> _Instrucciones de la tarea_
Copia el fragmento del extracto que empieza en "Desde el principio" y termina tras "otra de Barcelona.", cambiando "mecanuscrito" por "manuscrito".

Desde el principio
viví como un milagro que la colección de poesía El Bardo se interesara por mi
libro y accediera a publicarlo. Antes de eso, el mecanuscrito había permanecido
casi dos años acumulando polvo en las dependencias de la Editora Regional de Murcia,
hasta que mi impaciencia veinteañera lo rescató en un arranque de orgullo y
decidió moverlo hacia un par de editoriales, una de Madrid y otra de Barcelona.
De la primera nunca obtuve ni un mísero acuse de recibo; de la segunda sí me
llegó esa respuesta afirmativa que, no obstante, quedaba supeditada a
condiciones financieras ventajosas para ambas partes: a mí no me costaría un
duro y a ellos tampoco. Así que acepté el reto; y como me sobraban el tiempo y
la ambición y no tenía nada que perder, me apliqué a mendigar la compra
anticipada de ejemplares a media docena de instituciones públicas y privadas
con las que me ligaba alguna relación literaria gracias a varios premios y publicaciones, hasta reunir casi dos tercios del presupuesto pactado.
Cuando al fin recibí el libro y acaricié sus pastas me asaltaron sensaciones
contradictorias que tal vez algún día comparta con el lector. En la escena siguiente me veo indagando el prestigio de un profesor -Javier Díez de Revenga- que accedió a apadrinarlo y que no mostró
remilgos a la hora de acompañar a un principiante en la presentación de su
obra, lo que se hizo en la sala de cierta entidad bancaria una tarde lejana de
aquel junio cuajado de esperanza.
Durante los últimos meses he ido volcando los poemas de aquel libro (solo he descartado tres o cuatro, así como una parte central con veintidós aforismos u ocurrencias) en un blog que titulo, como no podía ser de otro modo, Imágenes de archivo.

> _Fragmentos de datos_
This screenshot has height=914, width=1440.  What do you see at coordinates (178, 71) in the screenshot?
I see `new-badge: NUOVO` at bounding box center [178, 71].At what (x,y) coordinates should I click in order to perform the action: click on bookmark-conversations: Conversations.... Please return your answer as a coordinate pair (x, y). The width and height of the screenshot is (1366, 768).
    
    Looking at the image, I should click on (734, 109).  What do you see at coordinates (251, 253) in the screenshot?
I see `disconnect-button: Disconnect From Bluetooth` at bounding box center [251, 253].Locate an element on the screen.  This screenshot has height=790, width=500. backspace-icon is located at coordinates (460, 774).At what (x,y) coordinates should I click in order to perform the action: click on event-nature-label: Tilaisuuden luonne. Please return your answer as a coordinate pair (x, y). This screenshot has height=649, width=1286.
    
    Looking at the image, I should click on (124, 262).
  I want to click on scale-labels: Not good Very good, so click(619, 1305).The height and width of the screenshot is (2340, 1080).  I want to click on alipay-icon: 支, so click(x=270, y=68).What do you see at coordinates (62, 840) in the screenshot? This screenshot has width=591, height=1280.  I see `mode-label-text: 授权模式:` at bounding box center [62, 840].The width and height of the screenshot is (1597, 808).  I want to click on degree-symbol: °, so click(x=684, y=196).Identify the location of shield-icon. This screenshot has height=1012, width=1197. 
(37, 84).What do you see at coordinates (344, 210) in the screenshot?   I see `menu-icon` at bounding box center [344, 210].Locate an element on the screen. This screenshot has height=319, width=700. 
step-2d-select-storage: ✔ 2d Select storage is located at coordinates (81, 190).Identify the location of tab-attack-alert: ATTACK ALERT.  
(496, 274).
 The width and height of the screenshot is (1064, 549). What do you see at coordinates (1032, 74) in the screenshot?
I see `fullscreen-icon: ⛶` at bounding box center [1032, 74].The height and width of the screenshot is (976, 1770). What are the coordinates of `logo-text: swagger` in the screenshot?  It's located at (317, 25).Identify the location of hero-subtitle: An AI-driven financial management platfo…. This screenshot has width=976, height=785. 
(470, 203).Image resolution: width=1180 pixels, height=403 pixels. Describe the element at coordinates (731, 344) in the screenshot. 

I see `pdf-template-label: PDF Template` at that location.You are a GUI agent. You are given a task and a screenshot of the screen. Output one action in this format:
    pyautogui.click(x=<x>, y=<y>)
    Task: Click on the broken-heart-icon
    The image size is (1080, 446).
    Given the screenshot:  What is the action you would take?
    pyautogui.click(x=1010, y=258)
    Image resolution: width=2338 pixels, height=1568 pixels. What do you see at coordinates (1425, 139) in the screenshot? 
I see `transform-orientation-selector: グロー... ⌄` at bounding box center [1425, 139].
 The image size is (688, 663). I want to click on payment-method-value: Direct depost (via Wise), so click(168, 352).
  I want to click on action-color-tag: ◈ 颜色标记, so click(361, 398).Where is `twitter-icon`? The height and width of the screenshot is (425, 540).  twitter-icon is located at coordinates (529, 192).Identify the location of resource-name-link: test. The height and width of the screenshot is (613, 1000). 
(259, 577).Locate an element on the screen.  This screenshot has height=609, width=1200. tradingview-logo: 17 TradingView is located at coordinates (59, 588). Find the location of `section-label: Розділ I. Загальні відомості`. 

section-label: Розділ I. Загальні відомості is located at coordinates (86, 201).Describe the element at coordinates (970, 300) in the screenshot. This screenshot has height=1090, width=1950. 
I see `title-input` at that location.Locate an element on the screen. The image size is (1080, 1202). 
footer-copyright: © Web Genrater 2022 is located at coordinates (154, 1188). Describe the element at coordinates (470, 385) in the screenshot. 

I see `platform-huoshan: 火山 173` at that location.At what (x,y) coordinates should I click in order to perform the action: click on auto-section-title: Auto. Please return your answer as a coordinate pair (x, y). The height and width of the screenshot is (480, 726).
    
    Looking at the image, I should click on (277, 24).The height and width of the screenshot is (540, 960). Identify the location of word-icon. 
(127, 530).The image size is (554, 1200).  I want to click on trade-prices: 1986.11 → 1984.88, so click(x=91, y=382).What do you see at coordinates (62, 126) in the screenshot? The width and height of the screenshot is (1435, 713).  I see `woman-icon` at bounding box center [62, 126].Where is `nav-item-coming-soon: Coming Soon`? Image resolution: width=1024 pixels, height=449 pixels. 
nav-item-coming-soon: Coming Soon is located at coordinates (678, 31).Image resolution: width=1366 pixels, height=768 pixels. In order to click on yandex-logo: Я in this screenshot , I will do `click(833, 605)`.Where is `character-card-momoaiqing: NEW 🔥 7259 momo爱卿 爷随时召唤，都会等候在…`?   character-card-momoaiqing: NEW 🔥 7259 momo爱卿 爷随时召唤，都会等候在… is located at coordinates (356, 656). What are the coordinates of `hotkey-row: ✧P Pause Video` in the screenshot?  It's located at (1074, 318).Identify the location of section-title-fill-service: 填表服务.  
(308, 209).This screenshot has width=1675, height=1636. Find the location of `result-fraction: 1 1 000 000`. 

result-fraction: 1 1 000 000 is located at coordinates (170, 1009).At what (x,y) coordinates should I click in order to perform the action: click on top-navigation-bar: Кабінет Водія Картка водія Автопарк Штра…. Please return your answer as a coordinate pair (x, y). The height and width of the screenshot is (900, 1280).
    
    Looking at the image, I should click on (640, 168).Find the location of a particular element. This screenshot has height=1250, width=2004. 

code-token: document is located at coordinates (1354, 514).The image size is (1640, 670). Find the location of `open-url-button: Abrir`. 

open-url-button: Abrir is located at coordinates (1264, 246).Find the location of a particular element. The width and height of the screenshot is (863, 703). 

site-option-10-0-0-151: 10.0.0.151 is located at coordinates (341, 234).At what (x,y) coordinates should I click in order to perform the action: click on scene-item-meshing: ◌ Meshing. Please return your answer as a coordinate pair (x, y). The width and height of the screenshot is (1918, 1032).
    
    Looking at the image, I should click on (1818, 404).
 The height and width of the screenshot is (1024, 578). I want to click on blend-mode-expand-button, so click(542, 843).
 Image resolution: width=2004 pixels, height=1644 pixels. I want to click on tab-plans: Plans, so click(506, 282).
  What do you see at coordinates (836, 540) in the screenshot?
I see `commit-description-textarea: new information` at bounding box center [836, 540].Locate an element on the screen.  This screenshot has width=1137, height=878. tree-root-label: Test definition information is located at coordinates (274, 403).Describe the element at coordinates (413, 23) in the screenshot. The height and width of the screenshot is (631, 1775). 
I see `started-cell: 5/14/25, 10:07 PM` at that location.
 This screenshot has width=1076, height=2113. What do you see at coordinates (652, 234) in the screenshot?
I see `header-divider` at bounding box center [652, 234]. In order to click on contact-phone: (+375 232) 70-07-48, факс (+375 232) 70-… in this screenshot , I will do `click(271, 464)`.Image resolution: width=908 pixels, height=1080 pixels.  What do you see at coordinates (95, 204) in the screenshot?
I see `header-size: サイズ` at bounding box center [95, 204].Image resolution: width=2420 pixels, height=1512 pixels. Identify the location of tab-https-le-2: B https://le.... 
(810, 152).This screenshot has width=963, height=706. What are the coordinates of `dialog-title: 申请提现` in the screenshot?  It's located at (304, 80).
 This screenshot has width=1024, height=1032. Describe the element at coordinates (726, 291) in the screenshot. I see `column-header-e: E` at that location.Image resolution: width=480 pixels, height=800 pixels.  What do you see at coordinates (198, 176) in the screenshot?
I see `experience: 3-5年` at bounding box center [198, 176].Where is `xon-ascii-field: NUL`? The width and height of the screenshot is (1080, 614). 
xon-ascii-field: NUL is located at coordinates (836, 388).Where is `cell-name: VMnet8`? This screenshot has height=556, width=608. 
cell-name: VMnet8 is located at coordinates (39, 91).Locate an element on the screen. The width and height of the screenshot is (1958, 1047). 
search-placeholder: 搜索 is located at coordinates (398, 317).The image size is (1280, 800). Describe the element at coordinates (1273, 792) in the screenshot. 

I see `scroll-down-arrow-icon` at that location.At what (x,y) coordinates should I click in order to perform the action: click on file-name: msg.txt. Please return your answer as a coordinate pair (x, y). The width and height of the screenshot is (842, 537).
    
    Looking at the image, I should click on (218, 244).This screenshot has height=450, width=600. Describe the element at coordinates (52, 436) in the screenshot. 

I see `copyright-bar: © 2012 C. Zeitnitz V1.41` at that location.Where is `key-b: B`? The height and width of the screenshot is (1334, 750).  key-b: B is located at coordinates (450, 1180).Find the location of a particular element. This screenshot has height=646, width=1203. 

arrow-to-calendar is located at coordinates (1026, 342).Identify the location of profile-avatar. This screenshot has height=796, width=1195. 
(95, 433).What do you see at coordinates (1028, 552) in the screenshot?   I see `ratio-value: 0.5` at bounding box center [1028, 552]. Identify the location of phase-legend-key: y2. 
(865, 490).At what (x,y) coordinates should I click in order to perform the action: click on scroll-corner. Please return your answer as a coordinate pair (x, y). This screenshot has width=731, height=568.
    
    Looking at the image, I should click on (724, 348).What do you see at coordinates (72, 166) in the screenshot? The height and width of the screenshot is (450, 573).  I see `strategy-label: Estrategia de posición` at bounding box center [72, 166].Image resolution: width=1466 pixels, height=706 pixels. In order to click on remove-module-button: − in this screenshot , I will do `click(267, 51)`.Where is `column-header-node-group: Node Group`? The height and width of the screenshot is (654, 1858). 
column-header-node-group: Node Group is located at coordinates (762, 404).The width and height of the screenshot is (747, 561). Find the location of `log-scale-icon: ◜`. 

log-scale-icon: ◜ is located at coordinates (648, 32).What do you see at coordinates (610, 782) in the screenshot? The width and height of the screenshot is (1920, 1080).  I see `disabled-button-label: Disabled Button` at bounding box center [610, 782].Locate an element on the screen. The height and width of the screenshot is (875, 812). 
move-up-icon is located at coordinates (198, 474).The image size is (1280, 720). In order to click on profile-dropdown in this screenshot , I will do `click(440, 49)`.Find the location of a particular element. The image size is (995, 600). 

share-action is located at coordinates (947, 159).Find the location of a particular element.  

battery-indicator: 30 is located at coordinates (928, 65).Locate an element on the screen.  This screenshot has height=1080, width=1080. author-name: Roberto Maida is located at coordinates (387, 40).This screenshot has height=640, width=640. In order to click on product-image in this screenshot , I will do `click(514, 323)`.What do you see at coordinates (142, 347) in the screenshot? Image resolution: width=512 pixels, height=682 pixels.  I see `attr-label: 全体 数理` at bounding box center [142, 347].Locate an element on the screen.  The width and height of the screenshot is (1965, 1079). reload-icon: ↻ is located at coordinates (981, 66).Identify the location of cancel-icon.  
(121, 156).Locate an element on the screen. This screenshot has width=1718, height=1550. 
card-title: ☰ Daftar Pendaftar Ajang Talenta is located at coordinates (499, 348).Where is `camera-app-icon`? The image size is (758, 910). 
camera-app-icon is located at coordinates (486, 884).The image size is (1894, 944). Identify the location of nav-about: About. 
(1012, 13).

> _Problema resuelto_
Desde el principio
viví como un milagro que la colección de poesía El Bardo se interesara por mi
libro y accediera a publicarlo. Antes de eso, el manuscrito había permanecido
casi dos años acumulando polvo en las dependencias de la Editora Regional de Murcia,
hasta que mi impaciencia veinteañera lo rescató en un arranque de orgullo y
decidió moverlo hacia un par de editoriales, una de Madrid y otra de Barcelona.